A Operação Boygman constitui o marco inicial de um complexo trabalho investigativo de longo prazo, que fundamentou, de forma direta, o desencadeamento da Operação Placement, deflagrada em 20 de dezembro de 2023, quando foram cumpridos dezenas de mandados de busca, apreensão e prisão, com a apreensão de cerca de R$ 1.500.000 (um milhão e quinhentos mil reais) em espécie e o bloqueio de ativos financeiros no montante de R$ 31.000.000 (trinta e um milhões de reais). Na sequência, a mesma matriz investigativa lastreou a Operação Integration, deflagrada em 4 de setembro de 2024, que resultou no cumprimento de 10 mandados de prisão e dezenas de mandados de busca e apreensão, alcançando a apreensão de aproximadamente R$ 500.000 (quinhentos mil reais) em espécie e o bloqueio de ativos financeiros no valor de R$ 258.000.000 (duzentos e cinquenta e oito milhões de reais).

A recente decisão proferida pelo juiz federal Cesar Arthur Cavalcanti de Carvalho, Titular da 13ª Vara Federal de Pernambuco, nos autos do processo nº 0813669-66.2025.4.05.8300, na tarde de 3 de fevereiro de 2026, que declarou a nulidade das buscas e apreensões da Operação Boygman e, por consequência, de todas as decisões e medidas cautelares subsequentes relacionadas à Operação Integration, fundamenta-se em premissas que já foram amplamente enfrentadas, analisadas e rejeitadas por distintas instâncias de controle jurisdicional e administrativo.
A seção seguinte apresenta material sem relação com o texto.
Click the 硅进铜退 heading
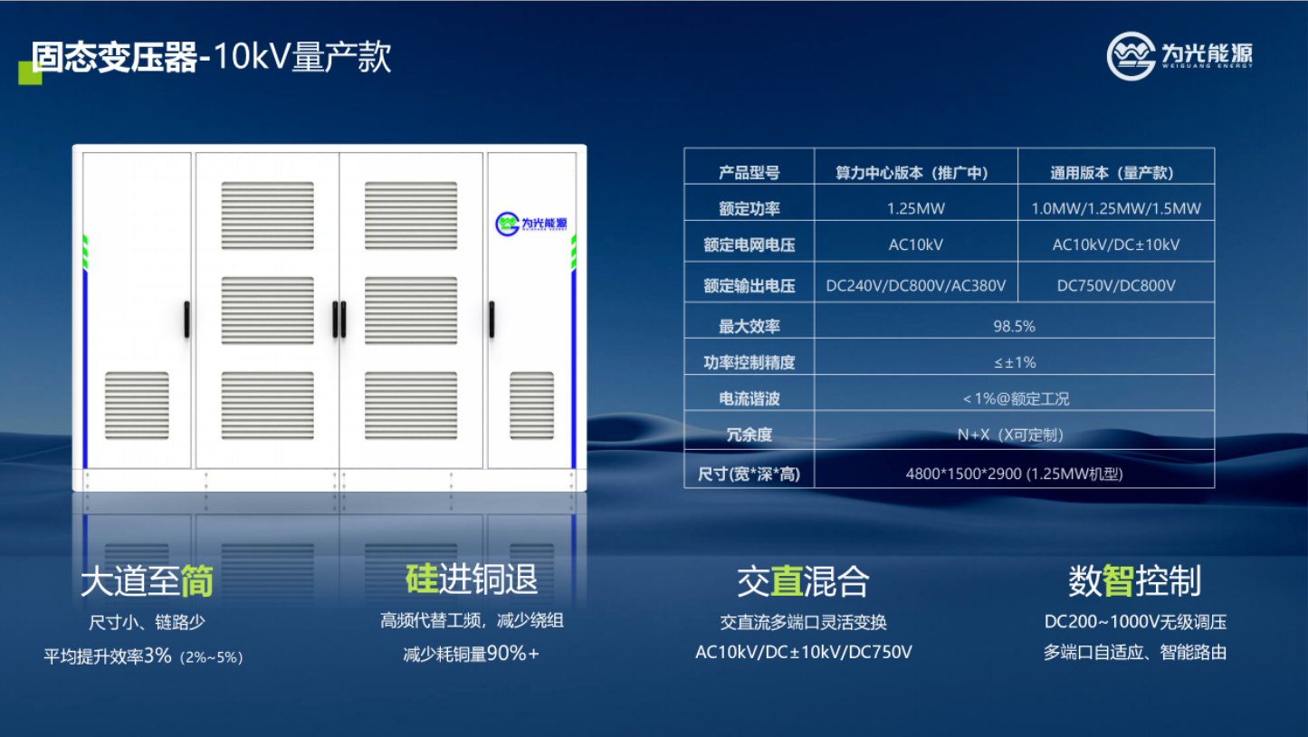Viewport: 1308px width, 737px height. coord(472,579)
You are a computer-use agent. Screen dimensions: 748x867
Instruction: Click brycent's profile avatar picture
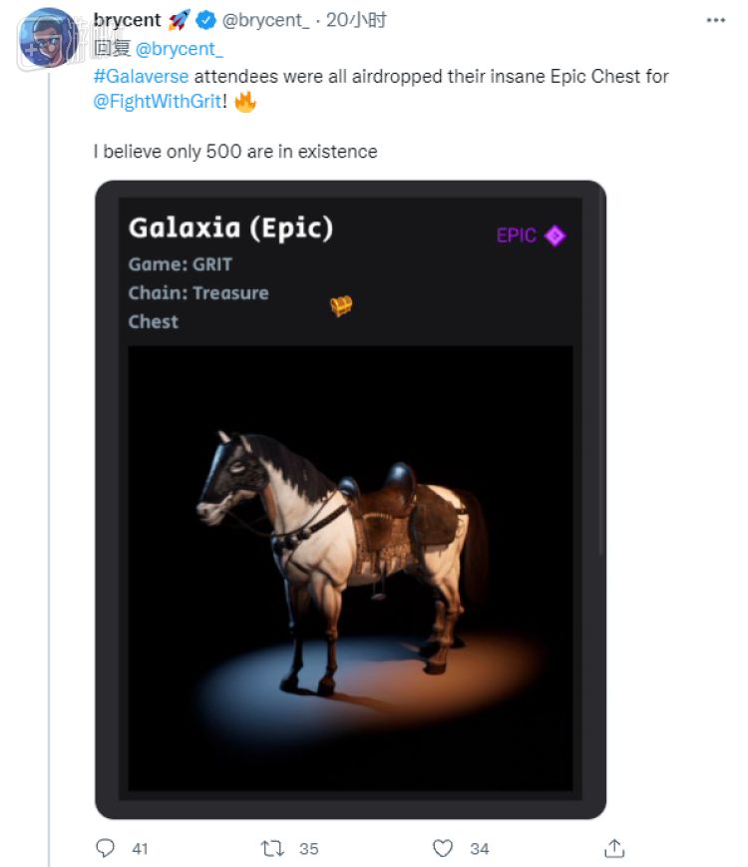click(x=49, y=38)
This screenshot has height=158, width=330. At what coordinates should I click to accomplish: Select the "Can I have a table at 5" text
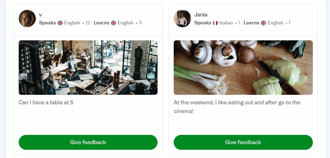[x=46, y=103]

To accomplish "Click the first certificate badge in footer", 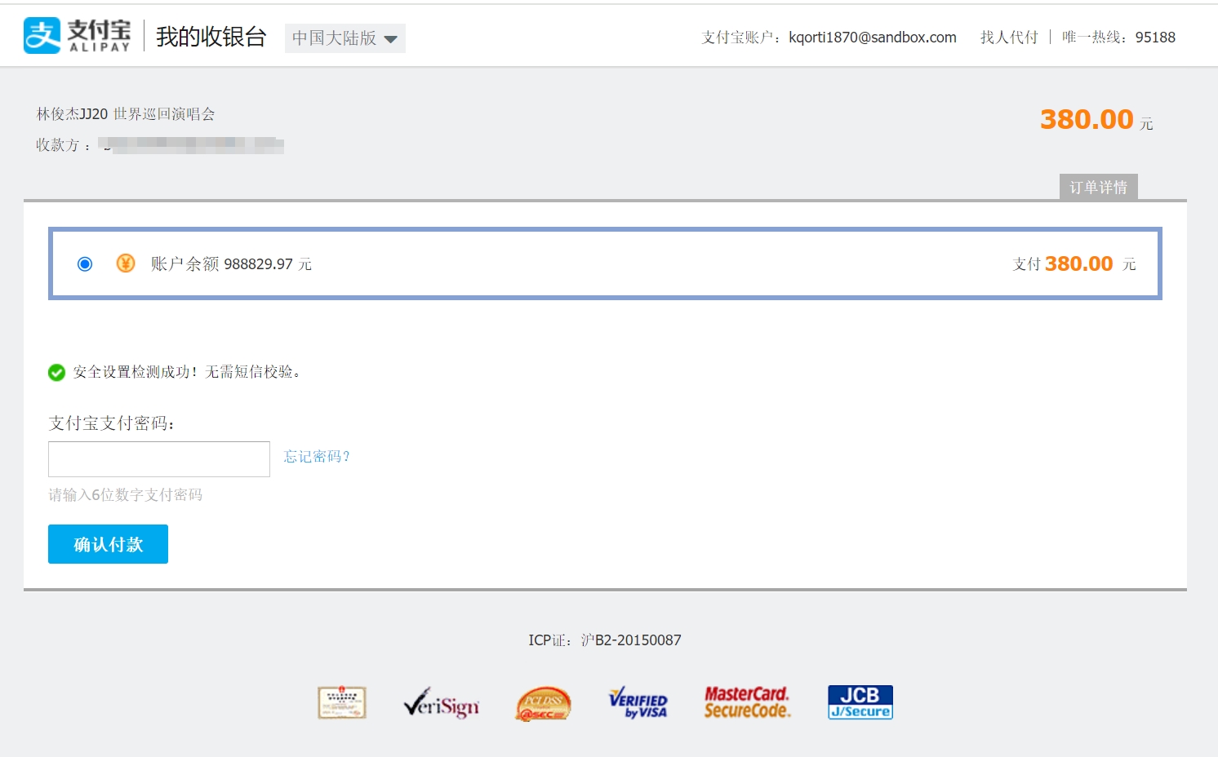I will click(x=341, y=702).
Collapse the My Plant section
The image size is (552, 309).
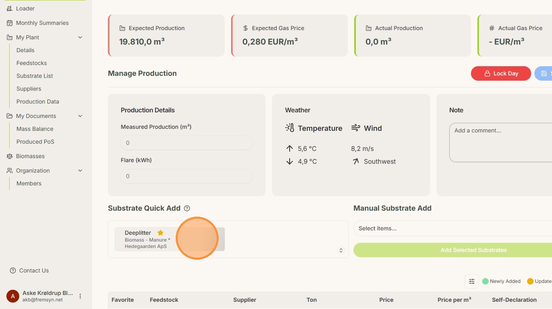pyautogui.click(x=80, y=37)
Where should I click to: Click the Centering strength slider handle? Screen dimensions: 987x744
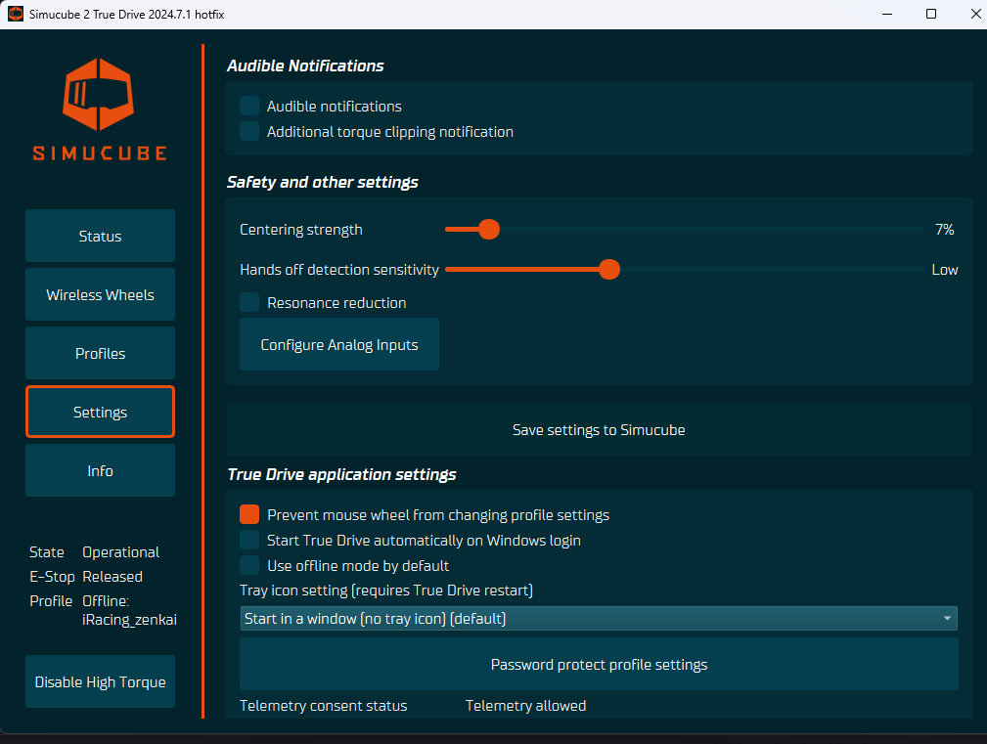pos(489,230)
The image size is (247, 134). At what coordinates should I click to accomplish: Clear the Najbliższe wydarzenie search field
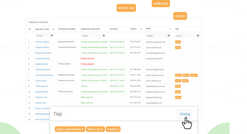tap(104, 35)
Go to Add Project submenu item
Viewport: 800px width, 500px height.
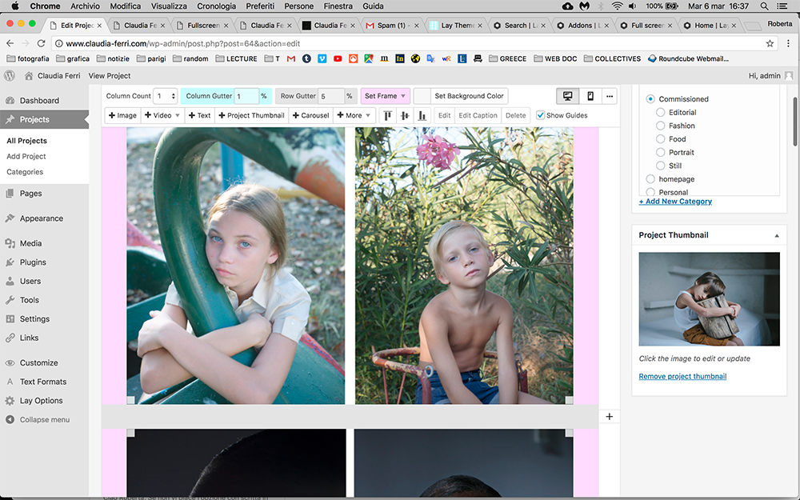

Nesse sentido, as teses de supostas ilicitudes, nulidades ou irregularidades da investigação da Polícia Civil de Pernambuco já foram objeto de exame específico:

– Pelo Tribunal de Justiça de Pernambuco, no âmbito da Operação Placement, processo nº 0017797-04.2023.8.17.9000, julgado pela 4ª Câmara Criminal, sob a relatoria do Desembargador MARCO ANTONIO CABRAL MAGGI, ocasião em que se reconheceu a legalidade das medidas investigativas e cautelares. Veja AQUI o acórdão;

– Pelo Superior Tribunal de Justiça, no Recurso em Habeas Corpus nº 201063 – PE (2024/0257581-6), de relatoria do Ministro Joel Ilan Paciornik, com parecer favorável do Ministério Público Federal, que igualmente considerou idônea e legítima a atuação investigativa da Polícia Civil de Pernambuco. Veja AQUI a decisão do STJ.

– Pela Corregedoria Geral da SDS, no procedimento SIGPAD nº 2024.4.5.000677, que não identificou desvio funcional ou violação a normas internas de atuação;

– Pelo controle externo da atividade policial exercido pelo Ministério Público de Pernambuco, por meio do Centro de Apoio Operacional da Defesa Social e Controle, no processo SEI MPPE NUP nº 19.20.1060.0009124/2024-64, que igualmente concluiu pela regularidade da investigação. Veja AQUI a manifestação do MPE.

– E, ainda, pelo próprio Ministério Público Federal, em parecer constante dos autos que tramitam perante a 13ª Vara Federal de Pernambuco, onde se consignou expressamente a legalidade de toda a investigação conduzida pela Polícia Civil de Pernambuco. Veja AQUI a manifestação do MPF.

Diante desse cenário, todos procedimentos realizados, foram robustos, e dentro da legalidade e da legitimidade de todos os atos praticados no âmbito das Operações Boygman, Placement e Integration, ressaltando que a atividade investigativa foi conduzida com estrita observância às garantias individuais, ao devido processo legal e aos mecanismos de controle interno e externo previstos no ordenamento jurídico.